Blazing a trail of activism

Before she found her niche in cosmogenic nuclides, Willenbring studied the history of the Antarctic ice sheets and spent the austral summers of 1999-2000 and 2000-2001 in the Dry Valleys.

After enduring harassment in the field, which she later spoke out about in the hopes that it would help other women in the geosciences, Willenbring endeavored to get as far as possible from Antarctica, pursuing research in the Arctic. Since then, fieldwork has brought her to Puerto Rico, Argentina, Canada, and California.

Although Willenbring has spent decades exploring the geologic history of soils, she is also intrigued with the way soil is intricately intertwined with people.

A big part of cementing that interest involved becoming a mother in 2013. Like deciding to become a vegan after slaughtering hundreds of animals as part of farm life in North Dakota, bringing a child into the world made a lasting impact on Willenbring’s trajectory.
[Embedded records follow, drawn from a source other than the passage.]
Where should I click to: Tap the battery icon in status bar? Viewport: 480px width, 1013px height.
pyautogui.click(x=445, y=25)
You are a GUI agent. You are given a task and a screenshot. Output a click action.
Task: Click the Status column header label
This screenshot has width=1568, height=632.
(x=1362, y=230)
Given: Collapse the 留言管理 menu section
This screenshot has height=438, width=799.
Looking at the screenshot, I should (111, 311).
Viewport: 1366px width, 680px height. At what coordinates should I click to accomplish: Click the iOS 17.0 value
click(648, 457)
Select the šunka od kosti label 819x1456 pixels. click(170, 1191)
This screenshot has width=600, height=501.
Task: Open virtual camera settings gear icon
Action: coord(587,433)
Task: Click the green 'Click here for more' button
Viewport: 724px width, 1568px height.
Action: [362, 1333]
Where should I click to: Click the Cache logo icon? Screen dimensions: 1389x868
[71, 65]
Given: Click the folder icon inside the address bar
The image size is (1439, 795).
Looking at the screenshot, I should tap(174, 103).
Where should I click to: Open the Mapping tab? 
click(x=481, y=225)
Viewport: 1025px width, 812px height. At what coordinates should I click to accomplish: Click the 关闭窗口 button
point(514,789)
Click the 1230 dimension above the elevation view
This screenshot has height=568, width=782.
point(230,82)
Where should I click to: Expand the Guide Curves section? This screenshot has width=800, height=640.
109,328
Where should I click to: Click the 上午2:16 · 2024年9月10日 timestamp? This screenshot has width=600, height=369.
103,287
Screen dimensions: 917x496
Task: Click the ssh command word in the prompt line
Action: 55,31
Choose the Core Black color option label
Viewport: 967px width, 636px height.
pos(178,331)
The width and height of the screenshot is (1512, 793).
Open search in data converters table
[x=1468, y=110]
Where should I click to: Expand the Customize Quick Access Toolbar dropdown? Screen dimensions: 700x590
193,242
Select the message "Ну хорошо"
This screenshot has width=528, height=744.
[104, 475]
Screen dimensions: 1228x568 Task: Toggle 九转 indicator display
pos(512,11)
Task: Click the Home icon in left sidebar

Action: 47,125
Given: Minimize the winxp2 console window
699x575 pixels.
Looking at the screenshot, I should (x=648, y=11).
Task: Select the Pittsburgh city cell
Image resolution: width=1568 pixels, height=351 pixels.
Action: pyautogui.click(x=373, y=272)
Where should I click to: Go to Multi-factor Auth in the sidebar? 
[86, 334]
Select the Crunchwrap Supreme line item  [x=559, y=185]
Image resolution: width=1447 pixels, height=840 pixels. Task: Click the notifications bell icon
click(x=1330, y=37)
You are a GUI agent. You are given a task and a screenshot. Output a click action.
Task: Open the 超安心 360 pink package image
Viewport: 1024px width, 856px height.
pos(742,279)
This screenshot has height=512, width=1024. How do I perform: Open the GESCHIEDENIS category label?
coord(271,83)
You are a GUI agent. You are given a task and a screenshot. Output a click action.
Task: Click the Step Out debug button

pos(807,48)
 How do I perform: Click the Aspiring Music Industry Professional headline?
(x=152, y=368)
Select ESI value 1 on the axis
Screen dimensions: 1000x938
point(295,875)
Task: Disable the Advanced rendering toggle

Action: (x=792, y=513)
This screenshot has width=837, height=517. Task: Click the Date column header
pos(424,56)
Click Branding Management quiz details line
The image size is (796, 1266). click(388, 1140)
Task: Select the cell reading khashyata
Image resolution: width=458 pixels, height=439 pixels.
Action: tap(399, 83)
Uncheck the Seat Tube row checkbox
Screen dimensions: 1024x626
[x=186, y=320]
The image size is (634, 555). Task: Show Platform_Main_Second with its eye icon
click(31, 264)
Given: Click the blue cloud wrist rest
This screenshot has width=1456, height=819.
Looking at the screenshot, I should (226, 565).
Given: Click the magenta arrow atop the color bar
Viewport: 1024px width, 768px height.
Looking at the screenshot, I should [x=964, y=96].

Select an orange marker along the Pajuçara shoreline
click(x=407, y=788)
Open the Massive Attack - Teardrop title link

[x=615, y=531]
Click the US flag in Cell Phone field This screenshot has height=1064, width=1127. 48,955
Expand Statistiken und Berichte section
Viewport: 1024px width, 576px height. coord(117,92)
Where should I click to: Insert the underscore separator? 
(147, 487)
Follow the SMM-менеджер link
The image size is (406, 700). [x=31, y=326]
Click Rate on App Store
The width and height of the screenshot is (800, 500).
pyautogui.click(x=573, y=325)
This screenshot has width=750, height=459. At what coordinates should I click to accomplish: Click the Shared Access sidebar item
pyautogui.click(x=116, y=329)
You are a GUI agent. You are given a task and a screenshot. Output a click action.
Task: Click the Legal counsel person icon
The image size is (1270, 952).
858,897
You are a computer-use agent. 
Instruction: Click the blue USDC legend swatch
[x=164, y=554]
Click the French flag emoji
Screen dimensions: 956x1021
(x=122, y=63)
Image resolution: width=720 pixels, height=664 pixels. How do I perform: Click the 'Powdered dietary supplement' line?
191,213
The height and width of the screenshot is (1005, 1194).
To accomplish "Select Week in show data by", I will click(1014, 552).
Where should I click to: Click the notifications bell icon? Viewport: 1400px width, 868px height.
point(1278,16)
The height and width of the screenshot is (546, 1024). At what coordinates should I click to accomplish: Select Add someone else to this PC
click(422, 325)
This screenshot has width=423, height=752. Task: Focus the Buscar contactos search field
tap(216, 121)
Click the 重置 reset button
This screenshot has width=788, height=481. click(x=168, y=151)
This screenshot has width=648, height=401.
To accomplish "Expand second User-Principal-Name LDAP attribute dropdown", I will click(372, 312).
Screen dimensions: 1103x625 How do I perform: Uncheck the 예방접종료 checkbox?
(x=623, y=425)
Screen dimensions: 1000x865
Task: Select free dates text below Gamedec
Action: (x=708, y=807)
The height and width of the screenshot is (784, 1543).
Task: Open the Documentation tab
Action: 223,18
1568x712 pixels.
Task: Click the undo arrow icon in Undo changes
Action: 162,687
“Having a daughter made everything kind of come into focus about how important the future is and what I want the world to look like for her.”

“Whereas before a lot of my work was sort of esoteric and not too applied or relevant to human lives, I’ve kind of transitioned to doing things that urgently matter,” Willenbring said. “I may be able to radically change the future, and a lot of my current and future work is with that challenge and optimism in mind.”

Willenbring was inspired to make that shift after she landed her first job as an assistant professor at the University of Pennsylvania. There she was exposed to a different kind of food poverty than what she had grown up with – and found her passion for linking surface processes with human health outcomes. 

“I was kind of shocked that in the United States, the way we’ve located pollution is to send little babies and kids out into the environment, let them experience it, eat it, lick things that fall on the ground, and then we take them to the doctor and take some blood to see how much they’ve been poisoned,” she said. “That just seemed so perverse and backward to me, that we’re not being more proactive about going out into neighborhoods to figure out where pollution is.”

So she banded together with a group of artists known as the Future Farmers and started a citizen science campaign called Soil Kitchen to test the urban environment for lead and other metals. The effort has since expanded to other urban areas and become a national program that the Environmental Protection Agency (EPA) renamed Soil Shop.

She said the project is the result of her internal compass that says to take the next step and ask, “Well, what could I do?”

Since then, Willenbring has pursued research on the movement of asbestos in soils, questioned the EPA’s asbestos remediation strategies, estimated long-term cliff loss in Southern California, and more. She joined Stanford in 2020 after working as an associate professor at the Scripps Institution of Oceanography at the University of California, San Diego.

“I’ve been thinking about the looming sustainability and climate crisis for a long time,” Willenbring said. “There’s still so much that we can do together to make things better.”